▶ **EXERCISE INSTRUCTIONS**
Print the line containing "Image resolution: width=1024" and each line after it to the end of the material below. Print nothing else.

▶ **THE INPUT**
—————

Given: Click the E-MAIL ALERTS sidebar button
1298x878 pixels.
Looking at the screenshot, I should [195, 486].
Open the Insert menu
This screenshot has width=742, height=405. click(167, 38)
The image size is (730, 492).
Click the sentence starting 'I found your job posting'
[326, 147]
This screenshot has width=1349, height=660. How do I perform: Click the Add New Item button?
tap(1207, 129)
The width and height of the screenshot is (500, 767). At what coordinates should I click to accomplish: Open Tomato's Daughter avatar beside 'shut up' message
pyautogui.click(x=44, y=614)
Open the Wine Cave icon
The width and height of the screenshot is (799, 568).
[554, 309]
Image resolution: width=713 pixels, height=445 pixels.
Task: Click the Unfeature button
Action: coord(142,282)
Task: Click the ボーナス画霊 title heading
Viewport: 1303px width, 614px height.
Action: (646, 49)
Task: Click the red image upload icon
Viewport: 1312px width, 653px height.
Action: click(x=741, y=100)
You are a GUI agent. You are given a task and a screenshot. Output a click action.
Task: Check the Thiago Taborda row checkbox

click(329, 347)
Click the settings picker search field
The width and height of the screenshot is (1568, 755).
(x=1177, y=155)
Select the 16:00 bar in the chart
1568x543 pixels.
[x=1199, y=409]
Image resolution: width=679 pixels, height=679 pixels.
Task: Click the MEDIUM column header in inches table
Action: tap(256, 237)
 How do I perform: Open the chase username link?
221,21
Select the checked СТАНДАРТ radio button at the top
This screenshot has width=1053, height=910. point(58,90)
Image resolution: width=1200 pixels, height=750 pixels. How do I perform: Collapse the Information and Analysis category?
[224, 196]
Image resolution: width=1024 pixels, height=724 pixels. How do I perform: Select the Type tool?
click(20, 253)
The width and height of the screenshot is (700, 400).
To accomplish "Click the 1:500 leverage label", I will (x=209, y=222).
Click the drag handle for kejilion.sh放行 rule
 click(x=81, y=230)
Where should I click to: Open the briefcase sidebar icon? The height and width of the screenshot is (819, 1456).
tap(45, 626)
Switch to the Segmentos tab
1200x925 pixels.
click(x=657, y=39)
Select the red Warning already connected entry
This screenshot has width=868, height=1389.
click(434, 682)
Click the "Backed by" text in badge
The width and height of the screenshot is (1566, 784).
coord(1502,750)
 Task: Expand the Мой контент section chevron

—————

▶ **ANSWER FOR THE TASK**
Image resolution: width=1024 pixels, height=724 pixels. How do I perform: Select the Type tool?
click(20, 253)
The width and height of the screenshot is (700, 400).
To accomplish "Click the 1:500 leverage label", I will (x=209, y=222).
Click the drag handle for kejilion.sh放行 rule
 click(x=81, y=230)
Where should I click to: Open the briefcase sidebar icon? The height and width of the screenshot is (819, 1456).
tap(45, 626)
Switch to the Segmentos tab
1200x925 pixels.
click(x=657, y=39)
Select the red Warning already connected entry
This screenshot has width=868, height=1389.
click(434, 682)
Click the "Backed by" text in badge
The width and height of the screenshot is (1566, 784).
coord(1502,750)
 Task: Expand the Мой контент section chevron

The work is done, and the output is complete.